Transitional arrangements will apply for companies that are struck off but not yet dissolved at the start of 2023 if they wish to be restored to the Register.
Restoration of Dissolved Companies
The Act introduces a simpler and faster procedure for companies which have been automatically dissolved under the new regime. Companies will be able to apply to the Registrar within five years of the date of dissolution if:
The company is in operation at the date of their dissolution;
A licensed registered agent has agreed to act for the company
The registered agent has confirmed that the company's records, including directors and members, is up to date and in compliance with the anti-money laundering and other regulatory obligations;
The company has paid all fees and penalties, if any; and
The Registrar is satisfied that it would be justified and reasonable for restoration
Company is required to notify the BVI Financial Secretary that the company is to be restored in case any assets of the company vested in the Crown when the company was dissolved.
Filing of Annual Returns
All companies will have to file an annual return with their registered agent under the new Amendment Act within nine (9) months of the financial year end of the company and to maintain such records for a minimum of five years.

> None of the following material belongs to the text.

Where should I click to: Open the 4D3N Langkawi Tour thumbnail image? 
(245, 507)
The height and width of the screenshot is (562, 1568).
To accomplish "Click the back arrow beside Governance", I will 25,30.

The first return is required for the 2023 financial year, with filings expected to be made by the end of September 2024 for companies with a calendar year end. Details of the form are expected to be confirmed in the coming months but will likely to be a simple balance sheet similar to the requirement in other jurisdictions.
The requirement will not apply to listed companies, companies regulated under BVI financial services legislation, and companies that file annual tax returns in the BVI
The annual return will not be filed with the Registrar or be publicly available. However, registered agents will have an obligation to notify the Registrar if a company does not file its annual return.
Publicly Available of Director Names
A list of directors of a company will be made available on request for registered users of the BVI online VIRRGIN system upon payment of a fee. The information which will be publicly available will be limited to the name of the director.
Voluntary Liquidators Residency Requirement
Under the new Act, voluntary liquidator appointed by a company after 1 January 2023 will need to be resident in the BVI. It will be possible to appoint joint voluntary liquidators where only one must be resident in the BVI.
Voluntary liquidators appointed prior to 1 January 2023 are permitted to continue to act until the conclusion of the liquidation.
Bearer Shares Abolished
The Act will fully abolish and remove the bearer share concept from BVI law and any existing bearer shares will automatically convert into registered shares on 1 July 2023.
Charitable or Non-Commercial Activities The Amendment Act will allow for BVI companies to pursue charitable or non-commercial purposes globally. However charitable companies operating outside the BVI will be subject to increased regulatory oversight which may include the filing of audited financial accounts with the Registrar.
Register of Persons with Significant Control The Amendment Act introduces the framework for registers of persons with significant control for BVI companies in the future. No definitive timeframe for implementation of these provisions has been set and the Act does not require companies to maintain this register yet.